• [What you are asked to do]:
Go to the line holding "Where should I" in the data below and repeat it exactly, then each line after it up to and including the one holding "Viewport: 800px width, 632px height.". Omit pictures.

• [Records for the exercise]:
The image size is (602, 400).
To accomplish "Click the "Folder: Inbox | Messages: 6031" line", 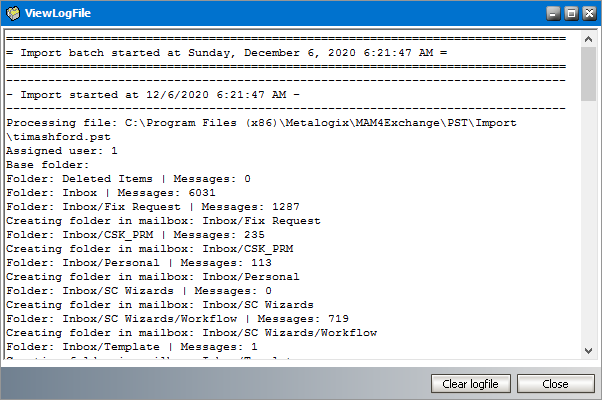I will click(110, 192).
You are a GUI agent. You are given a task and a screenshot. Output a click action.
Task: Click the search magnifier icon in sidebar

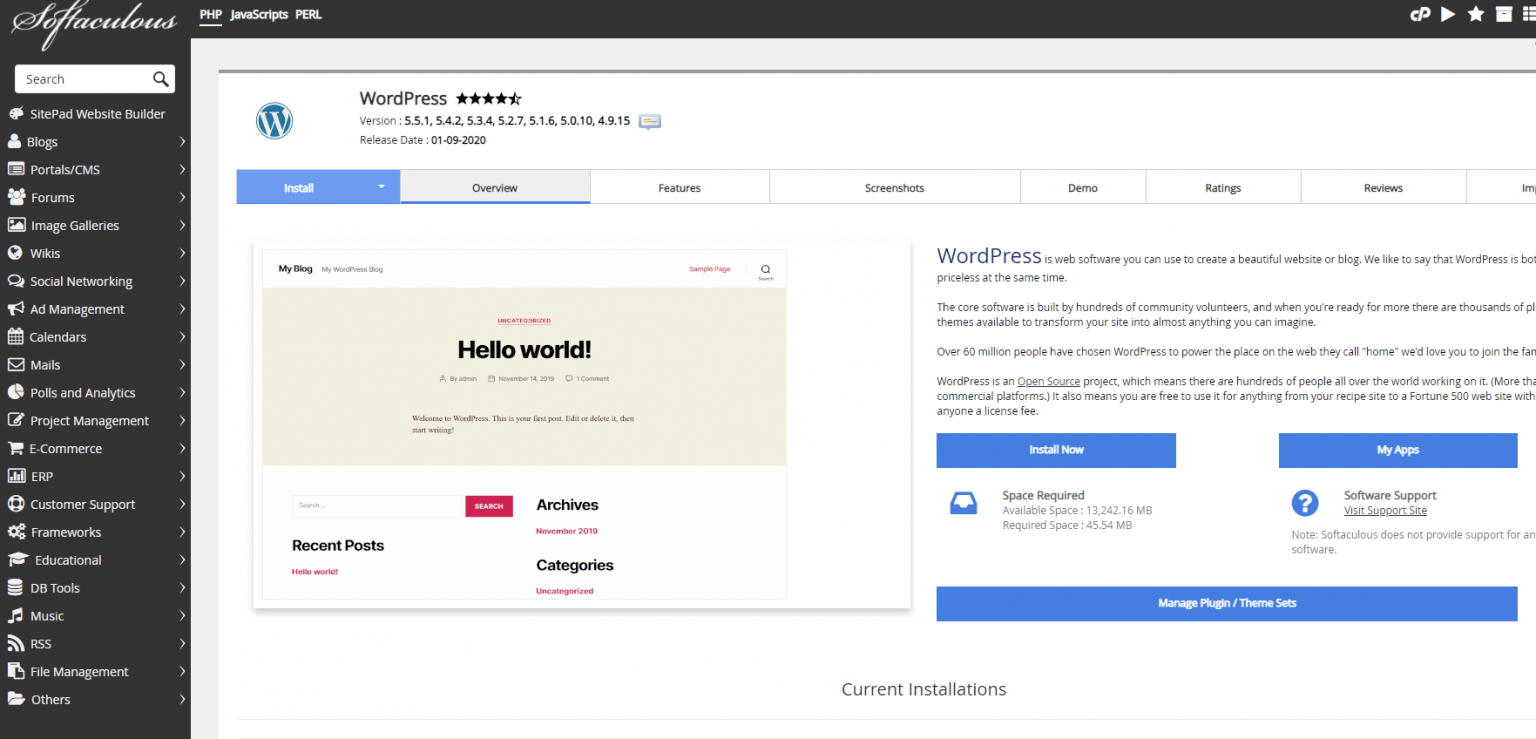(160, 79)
...
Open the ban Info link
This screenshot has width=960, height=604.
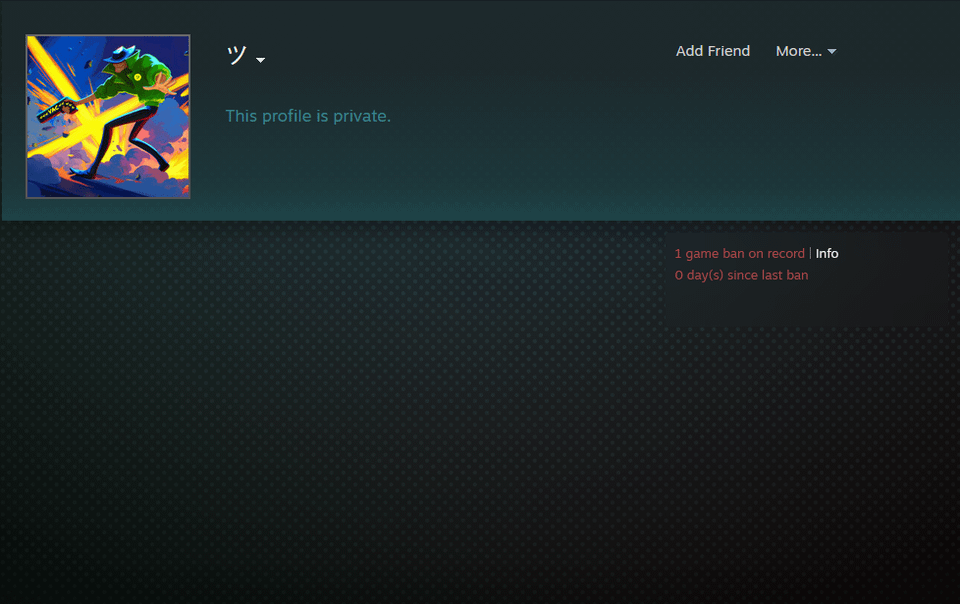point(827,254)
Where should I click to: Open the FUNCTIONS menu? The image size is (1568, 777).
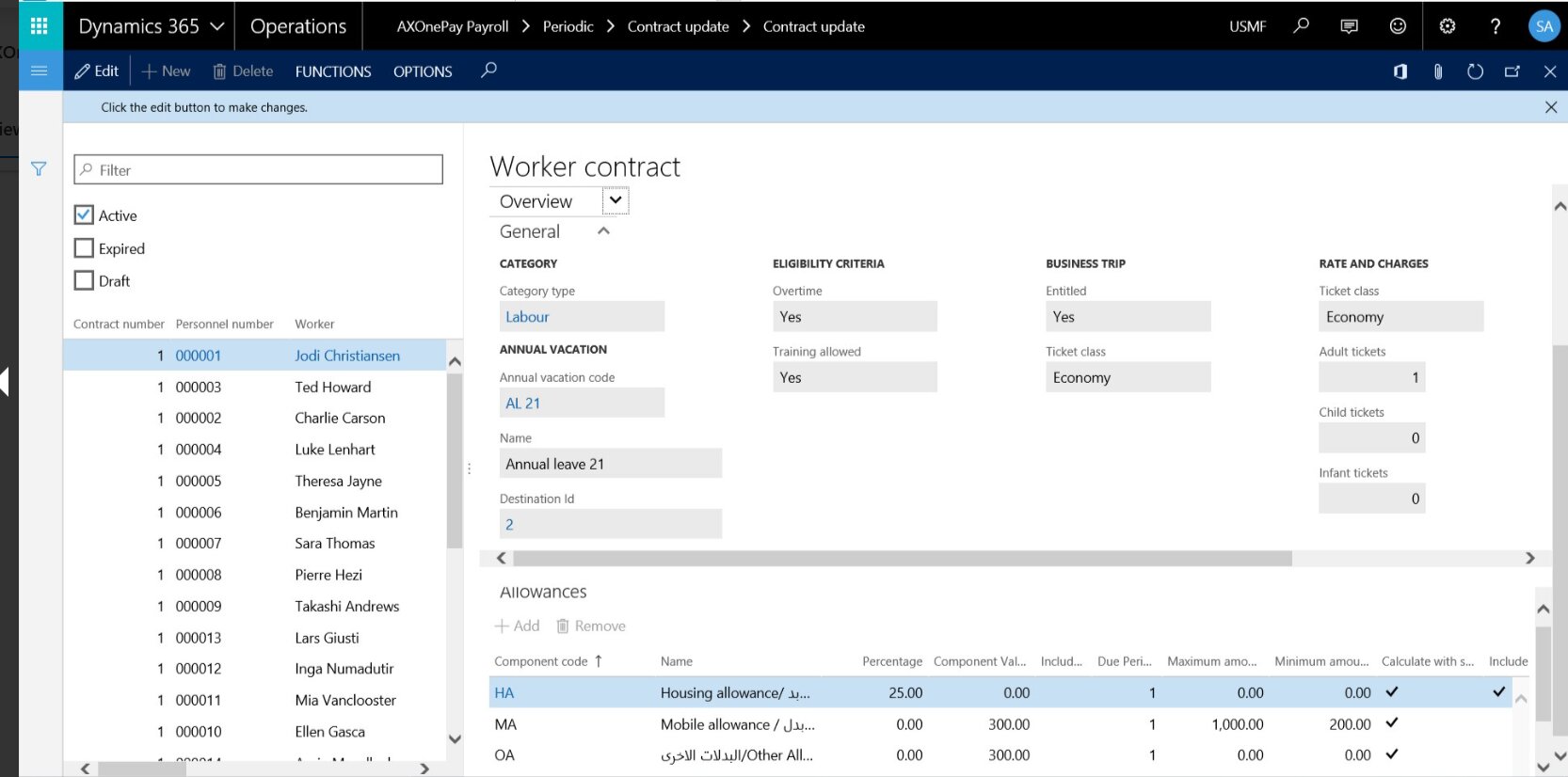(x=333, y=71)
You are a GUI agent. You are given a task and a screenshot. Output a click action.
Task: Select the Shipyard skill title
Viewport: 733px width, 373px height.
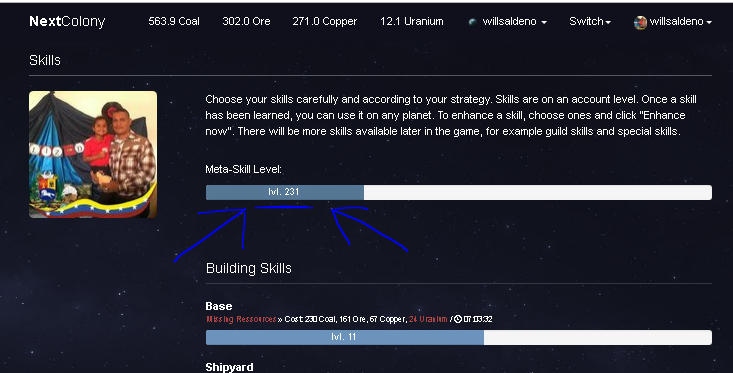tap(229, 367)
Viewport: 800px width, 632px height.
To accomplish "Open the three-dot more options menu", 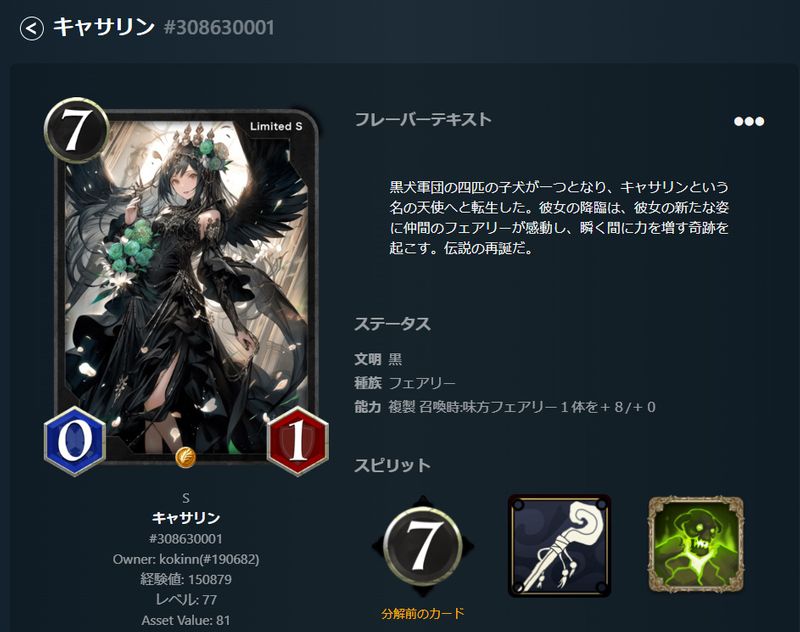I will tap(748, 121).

• [Answer for the task]:
Where should I click to: Open the FUNCTIONS menu? The image size is (1568, 777).
(x=333, y=71)
You are a GUI agent. You are given a task and a screenshot. Output a click action.
Task: Select the Shipyard skill title
Viewport: 733px width, 373px height.
tap(229, 367)
Viewport: 800px width, 632px height.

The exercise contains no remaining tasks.